What to do> Your job with the data below is to output exactly the lines from the one holding "The image size is (910, 512)." down to the one holding "The width and height of the screenshot is (803, 403).", both included, and no others.

Pixel coordinate grounding data:
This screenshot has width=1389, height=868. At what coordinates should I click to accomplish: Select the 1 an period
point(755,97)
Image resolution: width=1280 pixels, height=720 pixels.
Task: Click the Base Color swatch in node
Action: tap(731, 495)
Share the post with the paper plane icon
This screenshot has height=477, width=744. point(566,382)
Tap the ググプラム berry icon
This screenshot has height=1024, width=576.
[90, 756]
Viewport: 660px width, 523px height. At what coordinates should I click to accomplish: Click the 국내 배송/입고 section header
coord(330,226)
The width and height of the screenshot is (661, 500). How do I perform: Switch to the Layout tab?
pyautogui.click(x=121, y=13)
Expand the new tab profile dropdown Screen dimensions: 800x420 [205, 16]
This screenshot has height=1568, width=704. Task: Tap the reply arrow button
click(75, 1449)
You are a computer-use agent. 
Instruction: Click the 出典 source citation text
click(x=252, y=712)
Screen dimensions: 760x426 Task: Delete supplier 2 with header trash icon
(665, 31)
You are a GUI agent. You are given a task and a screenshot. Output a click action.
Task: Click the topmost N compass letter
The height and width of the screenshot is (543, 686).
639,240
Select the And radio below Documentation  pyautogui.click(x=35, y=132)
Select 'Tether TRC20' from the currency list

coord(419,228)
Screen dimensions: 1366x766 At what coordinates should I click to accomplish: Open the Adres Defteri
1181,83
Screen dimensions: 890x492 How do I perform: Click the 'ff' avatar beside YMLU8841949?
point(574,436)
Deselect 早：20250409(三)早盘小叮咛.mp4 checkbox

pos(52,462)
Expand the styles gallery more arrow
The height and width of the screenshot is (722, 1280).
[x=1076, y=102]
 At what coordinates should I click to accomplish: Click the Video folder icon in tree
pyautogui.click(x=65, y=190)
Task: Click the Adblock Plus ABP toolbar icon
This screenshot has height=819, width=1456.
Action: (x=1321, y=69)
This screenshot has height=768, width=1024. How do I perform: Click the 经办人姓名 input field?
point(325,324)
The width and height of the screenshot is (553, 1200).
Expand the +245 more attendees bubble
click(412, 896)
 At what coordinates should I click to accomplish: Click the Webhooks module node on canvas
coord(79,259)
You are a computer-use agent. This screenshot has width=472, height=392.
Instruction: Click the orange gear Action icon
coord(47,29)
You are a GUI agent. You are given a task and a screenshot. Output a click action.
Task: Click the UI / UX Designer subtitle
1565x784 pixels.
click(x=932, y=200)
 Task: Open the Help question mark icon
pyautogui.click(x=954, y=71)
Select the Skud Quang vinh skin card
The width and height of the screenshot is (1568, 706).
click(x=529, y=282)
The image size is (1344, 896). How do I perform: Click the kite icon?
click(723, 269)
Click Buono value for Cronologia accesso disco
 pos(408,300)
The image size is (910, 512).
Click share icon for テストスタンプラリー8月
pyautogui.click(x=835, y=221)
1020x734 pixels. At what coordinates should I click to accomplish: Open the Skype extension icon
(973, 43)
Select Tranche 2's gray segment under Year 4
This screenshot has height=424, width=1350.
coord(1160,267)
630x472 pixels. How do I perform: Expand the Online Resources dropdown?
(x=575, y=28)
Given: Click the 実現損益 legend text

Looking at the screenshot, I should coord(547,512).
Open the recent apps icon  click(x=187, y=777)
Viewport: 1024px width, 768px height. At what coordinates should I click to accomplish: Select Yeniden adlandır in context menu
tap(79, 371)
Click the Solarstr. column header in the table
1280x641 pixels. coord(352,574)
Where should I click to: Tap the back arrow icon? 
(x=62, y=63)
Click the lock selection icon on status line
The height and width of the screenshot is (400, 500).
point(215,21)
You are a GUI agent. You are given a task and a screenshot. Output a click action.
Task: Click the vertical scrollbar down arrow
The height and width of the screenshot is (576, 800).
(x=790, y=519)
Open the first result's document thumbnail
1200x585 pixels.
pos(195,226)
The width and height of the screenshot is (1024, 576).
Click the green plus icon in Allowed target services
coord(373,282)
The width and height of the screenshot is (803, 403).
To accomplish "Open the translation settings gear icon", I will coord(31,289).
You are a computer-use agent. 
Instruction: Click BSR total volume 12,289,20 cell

Exercise solution>
The image size is (910, 512).
Click share icon for テストスタンプラリー8月
pyautogui.click(x=835, y=221)
1020x734 pixels. At what coordinates should I click to accomplish: Open the Skype extension icon
(973, 43)
Select Tranche 2's gray segment under Year 4
This screenshot has height=424, width=1350.
coord(1160,267)
630x472 pixels. How do I perform: Expand the Online Resources dropdown?
(x=575, y=28)
Given: Click the 実現損益 legend text

Looking at the screenshot, I should coord(547,512).
Open the recent apps icon  click(x=187, y=777)
Viewport: 1024px width, 768px height. At what coordinates should I click to accomplish: Select Yeniden adlandır in context menu
tap(79, 371)
Click the Solarstr. column header in the table
1280x641 pixels. coord(352,574)
Where should I click to: Tap the back arrow icon? 
(x=62, y=63)
Click the lock selection icon on status line
The height and width of the screenshot is (400, 500).
point(215,21)
You are a GUI agent. You are given a task and a screenshot. Output a click action.
Task: Click the vertical scrollbar down arrow
The height and width of the screenshot is (576, 800).
(x=790, y=519)
Open the first result's document thumbnail
1200x585 pixels.
pos(195,226)
The width and height of the screenshot is (1024, 576).
Click the green plus icon in Allowed target services
coord(373,282)
The width and height of the screenshot is (803, 403).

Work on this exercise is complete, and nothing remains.